Reavaliando práticas hospitalares
Com esses dados, equipes médicas e de enfermagem passam a olhar com mais atenção para o papel da comunicação em unidades de terapia intensiva. Palavras ditas ao lado do leito, por mais que pareçam não ser ouvidas, podem estar sendo processadas. Da mesma forma, discussões ou comentários negativos também merecem cuidado.
A recomendação de muitos especialistas é simples: tratar o paciente como alguém que ouve. Isso envolve chamar pelo nome, explicar os procedimentos mesmo que ele não responda, e manter um clima de respeito e acolhimento constante.
Estados de consciência são mais complexos do que se pensava
Outro ponto levantado pelas pesquisas é a necessidade de se repensar os modelos tradicionais que classificam os níveis de consciência. O estado de coma não é, necessariamente, ausência total de percepção. Há variações entre o coma profundo, o estado vegetativo e o estado minimamente consciente.
Em alguns casos, inclusive, há registro de consciência preservada sem resposta física, uma condição chamada de “locked-in syndrome”, na qual o paciente está consciente, mas incapaz de se comunicar. Diagnosticar essas situações exige exames neurológicos mais precisos do que simples testes motores ou reflexos.
Um cuidado que vai além da medicina
Saber que o paciente pode estar escutando mesmo durante o coma muda a postura dos que o rodeiam. Muitos familiares relatam que continuaram conversando, contando histórias ou colocando músicas mesmo sem ter certeza se estavam sendo ouvidos — e, depois do despertar, alguns pacientes relataram lembranças vagas desses momentos.
Essa percepção reforça uma ideia valiosa: a escuta, mesmo sem resposta, pode ser uma forma de presença. Um elo entre quem está ali por fora e quem, por dentro, talvez esteja tentando encontrar o caminho de volta.
Pequenos gestos que mantêm a conexão
Em situações tão delicadas, nenhum esforço é pequeno. Levar um som conhecido, repetir o nome do paciente com frequência, contar como está a rotina da casa ou ler um livro preferido são atitudes que fazem sentido à luz dessas descobertas.
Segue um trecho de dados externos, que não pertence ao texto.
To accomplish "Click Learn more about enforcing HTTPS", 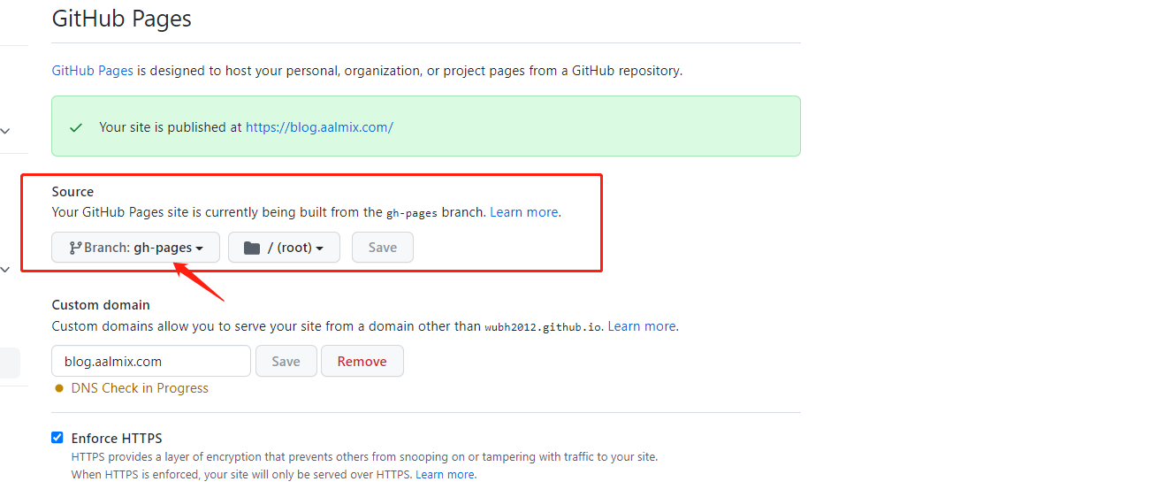I will (446, 475).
Não se trata de criar expectativa, mas de oferecer estímulos que respeitam e acolhem — mesmo no silêncio.
O que antes era visto apenas como esperança agora encontra respaldo na ciência. E se há algo que esse estudo sobre pacientes em coma nos ensina, é que o cérebro humano continua sendo uma caixinha de surpresas — e, muitas vezes, uma palavra dita com carinho pode atravessar mais barreiras do que se imagina.